Lectins are carbohydrate-binding proteins found in foods such as grains, beans, seeds, nuts, and potatoes. Also, grain-fed meats (which would be all meats except grass-fed) contain lectins due to their grain-based feed. Lectins, although found in what many people consider “healthy” foods, are known to have detrimental effects, including gastrointestinal and immune dysfunction, and the triggering of leptin resistance, implicated in obesity.

Dr. William Davis talks extensively about the negative effects of lectins found in wheat in his excellent book Wheat Belly. (If you are not familiar with his book, I highly recommend it.) I interviewed him in my last book, Heart of Perfect Health. He really knows what he’s talking about.

A recent study presented at the American Heart Association’s 2013 Scientific Sessions found that a lectin- and nightshade-restricted diet (nightshades are in the tomato, potato, and pepper family) plus supplements containing the antioxidant polyphenol from fish oil, grape seed extract, and vitamins improved blood vessel function in older people who had risk factors for artery disease.

“These findings represent a fundamental paradigm shift in how the diseases of the ‘Western Diet’ should be treated,” stated Steven Gundry, MD. “Simple removal of ‘healthy’ lectin-containing foods, and taking a few inexpensive supplements, may restore endothelial function to normal, which in turn can reverse high blood pressure, diabetes, and obesity.”
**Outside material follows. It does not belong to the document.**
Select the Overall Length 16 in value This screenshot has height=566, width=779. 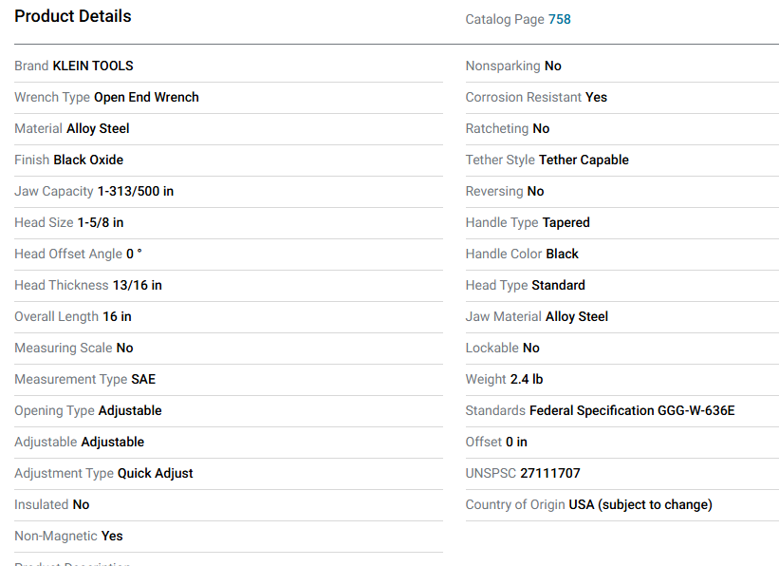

Of course, the American Heart Association stated that people shouldn’t remove tomatoes or other healthy foods from their diet. They have to remain conservative, of course. Some people find a good deal of relief when restricting these foods, especially when restricting grains. Care must be taken to replace lectin-containing foods with plenty of leafy greens, vegetables, seafood, grass-fed animal proteins, and healthy fats.